[datatable-help] using sample() in data.table

Paulo van Breugel p.vanbreugel at gmail.com
Sat Jun 23 08:19:49 CEST 2012


Hi Matthew,

Thanks for the suggestions. The tapply in the code below transforms the
table from long format to a wide format with wdpaint as columns and pnvid
as rows. The main reason is that it includes all combinations of the two
variables, including those with 0 observations. The code you are suggesting
indeed seems to be the same as ordering the table.

Cheers,

Paulo



On Fri, Jun 22, 2012 at 4:55 PM, Matthew Dowle <mdowle at mdowle.plus.com>wrote:

>
> Great. Thanks for keeping the list updated.
>
> One thing I don't quite see, instead of :
>
> for (i in 1:12) {
>     a3 <- a1[,V1:=sample(a2,replace=F)]
>    b <- a3[,.N,by=list(V1,V2)]
>    c[[i]] <- tapply(b$N,list(as.factor(b$V2), as.factor(b$V1)), sum)

## [Entries provided]
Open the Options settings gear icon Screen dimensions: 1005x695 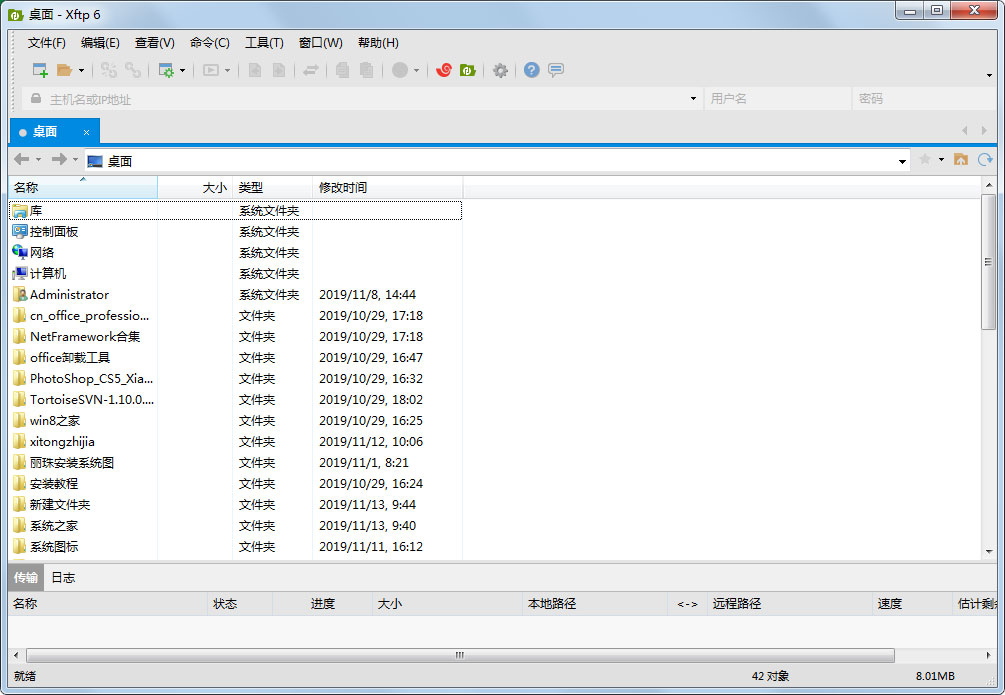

--

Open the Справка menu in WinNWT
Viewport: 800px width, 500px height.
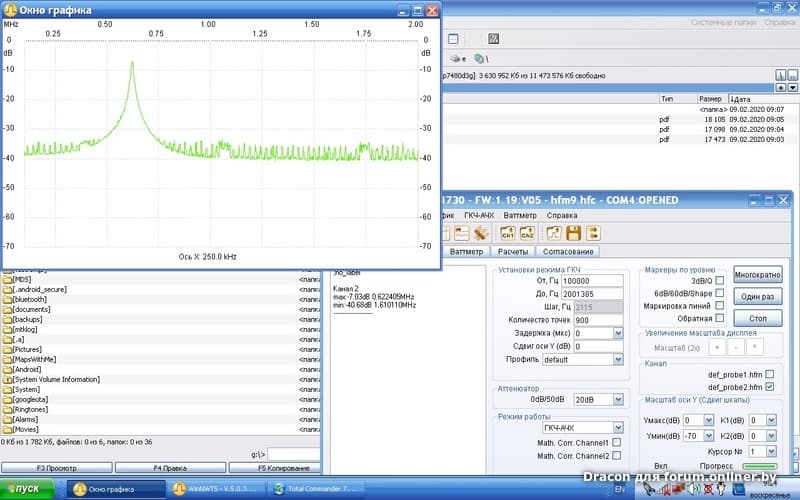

## [Tasks and exercises]
**a.** Answer these from the mailing-list post about using sample() in data.table:
(i) Into what format does the tapply in the code transform the table, and what become its columns and rows?
(ii) What is the main reason given for that transformation?
(iii) What does Matthew thank Paulo for?
**b.** Quote everything in the mailing-list post about using sample() in data.table from "[datatable-help] using sample()" down to "ordering the table.".

## [Task-by-task results]
**a.**
(i) A wide format, with wdpaint as columns and pnvid as rows.
(ii) It includes all combinations of the two variables, including those with 0 observations.
(iii) For keeping the list updated.

**b.**
[datatable-help] using sample() in data.table

Paulo van Breugel p.vanbreugel at gmail.com
Sat Jun 23 08:19:49 CEST 2012


Hi Matthew,

Thanks for the suggestions. The tapply in the code below transforms the
table from long format to a wide format with wdpaint as columns and pnvid
as rows. The main reason is that it includes all combinations of the two
variables, including those with 0 observations. The code you are suggesting
indeed seems to be the same as ordering the table.